Я могу сказать в оправдание мадам Розы как еврейки, что это была святая женщина. Ну, конечно, лопать она нам совала всегда что подешевле, а меня с рамазаном так вообще доводила до ручки. Двадцать дней без жратвы – сами посудите, да это для нее была прямо манна небесная, и как она торжествовала, когда наступал рамазан и я лишался права на гефилтэ фиш [7],которую она стряпала сама. О да, верования других старая плутовка уважала, но я своими глазами видел, как она уплетает окорок. Когда я ей говорил, что она не имеет права на окорок, она только ухмылялась. Я не мог помешать ей праздновать наступление рамазана и вынужден был воровать в лавках в тех кварталах, где никто не знал, что я араб.
Так вот, у нас было воскресенье, и мадам Роза все утро проплакала – у нее бывали такие необъяснимые дни, когда она плакала все время. Не стоило докучать ей, когда она плакала, потому что то были ее лучшие часы. Ах да, я помню еще, что маленький вьетнамец получил утром взбучку, чтоб не прятался под кровать всякий раз, когда раздается звонок в дверь, – за те три года, что он пробыл без никого, он уже раз двадцать сменил семью, а такое кому хочешь надоест. Не знаю, что с ним сталось, но когда-нибудь схожу взглянуть. Впрочем, звонки в дверь никому из нас не сулили ничего хорошего, потому что все были в вечном страхе перед нашествием Общественного призрения.
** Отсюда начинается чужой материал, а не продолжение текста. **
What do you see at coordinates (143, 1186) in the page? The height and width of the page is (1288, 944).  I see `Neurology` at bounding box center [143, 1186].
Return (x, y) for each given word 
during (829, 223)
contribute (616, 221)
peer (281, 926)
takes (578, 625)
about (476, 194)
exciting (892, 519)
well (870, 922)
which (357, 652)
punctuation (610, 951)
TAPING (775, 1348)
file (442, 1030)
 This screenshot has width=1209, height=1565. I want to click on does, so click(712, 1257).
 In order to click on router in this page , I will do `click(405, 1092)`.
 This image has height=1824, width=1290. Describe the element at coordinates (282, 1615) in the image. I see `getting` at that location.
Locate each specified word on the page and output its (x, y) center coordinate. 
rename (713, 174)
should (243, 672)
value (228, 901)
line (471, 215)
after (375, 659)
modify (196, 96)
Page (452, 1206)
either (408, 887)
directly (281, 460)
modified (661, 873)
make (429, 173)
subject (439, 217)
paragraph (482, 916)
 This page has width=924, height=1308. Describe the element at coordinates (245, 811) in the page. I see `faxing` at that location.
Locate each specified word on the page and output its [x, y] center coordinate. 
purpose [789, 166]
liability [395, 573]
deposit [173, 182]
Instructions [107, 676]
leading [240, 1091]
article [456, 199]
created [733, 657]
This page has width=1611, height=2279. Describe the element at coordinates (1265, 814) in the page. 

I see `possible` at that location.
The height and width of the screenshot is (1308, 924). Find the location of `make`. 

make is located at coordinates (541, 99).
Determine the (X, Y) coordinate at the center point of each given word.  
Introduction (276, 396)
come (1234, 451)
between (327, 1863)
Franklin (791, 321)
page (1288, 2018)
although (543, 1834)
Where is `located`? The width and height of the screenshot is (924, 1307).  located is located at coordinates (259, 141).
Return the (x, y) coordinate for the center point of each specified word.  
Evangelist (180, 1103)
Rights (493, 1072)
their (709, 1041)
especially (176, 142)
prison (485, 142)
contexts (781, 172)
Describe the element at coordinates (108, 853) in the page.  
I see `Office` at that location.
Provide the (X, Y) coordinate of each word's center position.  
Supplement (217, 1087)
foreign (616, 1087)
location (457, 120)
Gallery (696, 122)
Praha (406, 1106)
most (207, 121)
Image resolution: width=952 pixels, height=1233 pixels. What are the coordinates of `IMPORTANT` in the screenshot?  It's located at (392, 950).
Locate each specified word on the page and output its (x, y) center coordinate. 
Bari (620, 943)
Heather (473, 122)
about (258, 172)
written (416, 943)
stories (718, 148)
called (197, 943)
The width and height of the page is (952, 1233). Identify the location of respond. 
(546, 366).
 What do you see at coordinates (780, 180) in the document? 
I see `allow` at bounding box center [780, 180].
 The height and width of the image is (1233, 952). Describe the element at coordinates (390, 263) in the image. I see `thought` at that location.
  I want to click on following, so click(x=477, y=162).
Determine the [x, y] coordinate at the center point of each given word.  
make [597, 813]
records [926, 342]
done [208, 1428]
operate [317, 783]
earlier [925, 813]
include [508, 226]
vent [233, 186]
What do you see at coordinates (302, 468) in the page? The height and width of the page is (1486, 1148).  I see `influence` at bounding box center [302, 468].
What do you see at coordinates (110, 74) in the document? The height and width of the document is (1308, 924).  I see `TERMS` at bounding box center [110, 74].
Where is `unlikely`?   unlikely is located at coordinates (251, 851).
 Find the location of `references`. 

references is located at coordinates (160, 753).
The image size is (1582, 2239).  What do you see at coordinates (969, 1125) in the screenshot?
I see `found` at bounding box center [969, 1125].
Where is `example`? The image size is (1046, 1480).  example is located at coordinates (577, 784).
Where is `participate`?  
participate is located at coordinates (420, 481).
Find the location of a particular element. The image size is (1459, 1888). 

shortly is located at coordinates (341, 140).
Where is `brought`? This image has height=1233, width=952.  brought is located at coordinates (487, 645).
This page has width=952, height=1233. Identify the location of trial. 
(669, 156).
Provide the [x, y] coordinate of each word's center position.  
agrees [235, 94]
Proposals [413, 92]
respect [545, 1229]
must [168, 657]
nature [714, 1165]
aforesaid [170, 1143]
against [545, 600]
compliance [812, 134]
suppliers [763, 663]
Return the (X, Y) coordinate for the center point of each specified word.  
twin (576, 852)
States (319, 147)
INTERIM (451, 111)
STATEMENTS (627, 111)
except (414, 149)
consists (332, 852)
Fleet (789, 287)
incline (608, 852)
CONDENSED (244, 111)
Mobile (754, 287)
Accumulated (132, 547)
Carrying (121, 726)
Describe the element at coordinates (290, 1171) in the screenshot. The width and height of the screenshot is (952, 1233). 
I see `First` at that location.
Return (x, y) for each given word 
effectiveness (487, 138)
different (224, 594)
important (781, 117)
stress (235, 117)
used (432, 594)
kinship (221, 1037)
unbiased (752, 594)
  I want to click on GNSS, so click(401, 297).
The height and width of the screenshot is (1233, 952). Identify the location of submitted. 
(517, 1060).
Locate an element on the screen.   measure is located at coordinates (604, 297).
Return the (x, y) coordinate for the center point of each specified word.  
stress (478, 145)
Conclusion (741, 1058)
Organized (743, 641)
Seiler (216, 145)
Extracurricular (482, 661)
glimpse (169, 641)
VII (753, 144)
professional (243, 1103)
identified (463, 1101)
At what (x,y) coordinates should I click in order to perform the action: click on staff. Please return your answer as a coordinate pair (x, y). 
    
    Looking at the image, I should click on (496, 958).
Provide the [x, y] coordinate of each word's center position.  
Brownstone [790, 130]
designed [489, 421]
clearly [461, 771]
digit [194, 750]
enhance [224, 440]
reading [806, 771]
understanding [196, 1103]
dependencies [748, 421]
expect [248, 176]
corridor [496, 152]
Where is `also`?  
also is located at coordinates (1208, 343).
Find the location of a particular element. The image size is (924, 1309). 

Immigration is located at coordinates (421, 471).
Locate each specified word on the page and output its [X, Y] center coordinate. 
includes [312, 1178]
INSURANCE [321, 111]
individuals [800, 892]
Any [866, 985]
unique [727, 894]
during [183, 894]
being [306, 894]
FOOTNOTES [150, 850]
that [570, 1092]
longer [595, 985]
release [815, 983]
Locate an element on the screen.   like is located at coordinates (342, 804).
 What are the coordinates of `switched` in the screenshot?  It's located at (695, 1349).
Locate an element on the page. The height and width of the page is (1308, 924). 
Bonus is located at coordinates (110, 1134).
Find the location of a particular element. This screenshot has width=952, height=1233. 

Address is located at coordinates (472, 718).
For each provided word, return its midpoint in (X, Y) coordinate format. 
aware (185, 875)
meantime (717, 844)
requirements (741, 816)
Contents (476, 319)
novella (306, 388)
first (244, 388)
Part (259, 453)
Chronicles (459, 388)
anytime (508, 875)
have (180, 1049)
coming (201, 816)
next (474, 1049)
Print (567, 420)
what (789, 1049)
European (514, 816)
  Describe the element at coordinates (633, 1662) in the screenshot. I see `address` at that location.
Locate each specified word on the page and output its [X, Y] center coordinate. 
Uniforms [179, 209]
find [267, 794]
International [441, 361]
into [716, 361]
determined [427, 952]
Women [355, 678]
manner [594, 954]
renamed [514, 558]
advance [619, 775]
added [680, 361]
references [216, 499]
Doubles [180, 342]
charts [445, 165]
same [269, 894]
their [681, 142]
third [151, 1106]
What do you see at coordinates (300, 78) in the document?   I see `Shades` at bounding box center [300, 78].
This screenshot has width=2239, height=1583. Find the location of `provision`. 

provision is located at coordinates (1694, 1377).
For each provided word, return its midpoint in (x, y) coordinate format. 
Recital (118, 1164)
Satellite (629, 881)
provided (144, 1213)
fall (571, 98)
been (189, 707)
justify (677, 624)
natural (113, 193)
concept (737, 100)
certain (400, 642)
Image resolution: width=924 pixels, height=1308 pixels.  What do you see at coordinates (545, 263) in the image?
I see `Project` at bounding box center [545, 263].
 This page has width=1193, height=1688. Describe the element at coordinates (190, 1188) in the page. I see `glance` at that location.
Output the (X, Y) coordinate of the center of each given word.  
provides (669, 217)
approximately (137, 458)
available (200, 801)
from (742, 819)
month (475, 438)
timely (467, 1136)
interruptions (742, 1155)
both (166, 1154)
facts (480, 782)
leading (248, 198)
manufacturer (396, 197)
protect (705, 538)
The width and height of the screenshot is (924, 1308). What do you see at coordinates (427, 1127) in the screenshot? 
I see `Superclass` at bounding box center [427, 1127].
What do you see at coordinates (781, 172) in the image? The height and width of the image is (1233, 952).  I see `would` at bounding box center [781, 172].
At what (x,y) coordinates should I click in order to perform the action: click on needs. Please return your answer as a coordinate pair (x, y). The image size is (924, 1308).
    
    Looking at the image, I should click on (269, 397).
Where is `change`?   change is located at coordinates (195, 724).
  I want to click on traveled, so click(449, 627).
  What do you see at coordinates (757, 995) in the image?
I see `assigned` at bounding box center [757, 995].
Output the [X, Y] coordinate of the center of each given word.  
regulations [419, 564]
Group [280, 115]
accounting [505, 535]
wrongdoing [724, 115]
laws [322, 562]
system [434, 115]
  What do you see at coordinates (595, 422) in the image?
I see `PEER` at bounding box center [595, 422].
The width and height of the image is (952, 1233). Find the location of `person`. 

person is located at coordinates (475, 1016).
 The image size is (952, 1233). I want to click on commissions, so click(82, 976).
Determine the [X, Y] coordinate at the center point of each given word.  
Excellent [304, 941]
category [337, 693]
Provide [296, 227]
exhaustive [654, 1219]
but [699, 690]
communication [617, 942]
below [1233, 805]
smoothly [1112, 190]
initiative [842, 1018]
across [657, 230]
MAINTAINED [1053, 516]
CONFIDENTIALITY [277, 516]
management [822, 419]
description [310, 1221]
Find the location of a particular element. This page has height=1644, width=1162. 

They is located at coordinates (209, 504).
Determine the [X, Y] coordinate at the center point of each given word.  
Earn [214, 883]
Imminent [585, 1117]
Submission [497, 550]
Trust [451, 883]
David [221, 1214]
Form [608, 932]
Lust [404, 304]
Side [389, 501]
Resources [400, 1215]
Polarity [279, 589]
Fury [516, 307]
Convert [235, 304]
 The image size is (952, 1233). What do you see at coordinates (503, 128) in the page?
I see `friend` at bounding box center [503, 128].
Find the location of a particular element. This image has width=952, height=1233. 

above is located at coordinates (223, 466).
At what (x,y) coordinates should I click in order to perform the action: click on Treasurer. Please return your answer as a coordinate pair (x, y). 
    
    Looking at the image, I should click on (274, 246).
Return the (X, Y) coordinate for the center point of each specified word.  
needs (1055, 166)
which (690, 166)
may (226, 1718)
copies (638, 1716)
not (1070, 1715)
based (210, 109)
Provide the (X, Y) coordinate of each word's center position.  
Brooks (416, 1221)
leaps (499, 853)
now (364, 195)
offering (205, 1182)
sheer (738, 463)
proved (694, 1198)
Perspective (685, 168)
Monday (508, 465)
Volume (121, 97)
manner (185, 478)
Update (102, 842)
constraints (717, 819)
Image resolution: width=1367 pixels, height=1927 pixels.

У мадам Розы были все фальшивые бумаги, какие ей хотелось, она обзавелась ими с помощью приятеля-еврея, который только этим и занимался, с тех пор как вернулся живым. Не помню, говорил ли я вам, но еще ей покровительствовал один полицейский комиссар, которого она воспитывала, пока его мать, как считалось, работала в провинции парикмахершей. Но завистники всегда найдутся, и мадам Роза боялась, что на нее донесут. И не надо забывать, что в одно прекрасное утро ее разбудили предрассветным звонком и отправили на Велодром, а оттуда – в еврейское общежитие в Германии. Вот и сейчас в дверь позвонили, и заявился мосье Н’Да Амеде – диктовать письмо – со своими двумя телохранителями, один из которых выглядел настолько фальшивомонетно, что ни одна касса его бы не приняла. Не знаю, почему я так на него ополчился, но думаю, оттого, что мне было лет девять или десять и мне уже требовалось, как и всем, кого-то ненавидеть.
Мосье Н’Да Амеде поставил ногу на кровать, принялся размахивать здоровенной сигарой, с которой куда попало, невзирая на убытки, сваливался пепел, и с ходу объявил своим родным, что скоро вернется в Нигер, чтобы зажить там честь по чести. Теперь-то я думаю, что он сам в это верил. Я часто замечал, что люди в конце концов начинают верить тому, что говорят, им это необходимо, чтобы жить. Говорю это не для того, чтобы показаться философом, я и в самом деле так думаю.
Я забыл уточнить, что полицейский комиссар, сын шлюхи, все узнал и все простил. Иногда он даже приходил поцеловать мадам Розу – при условии, что она будет держать язык за зубами. Как раз такое имеет в виду мосье Хамиль, когда говорит, что все хорошо, что хорошо кончается. Я рассказываю это, чтобы немножко поднять настроение.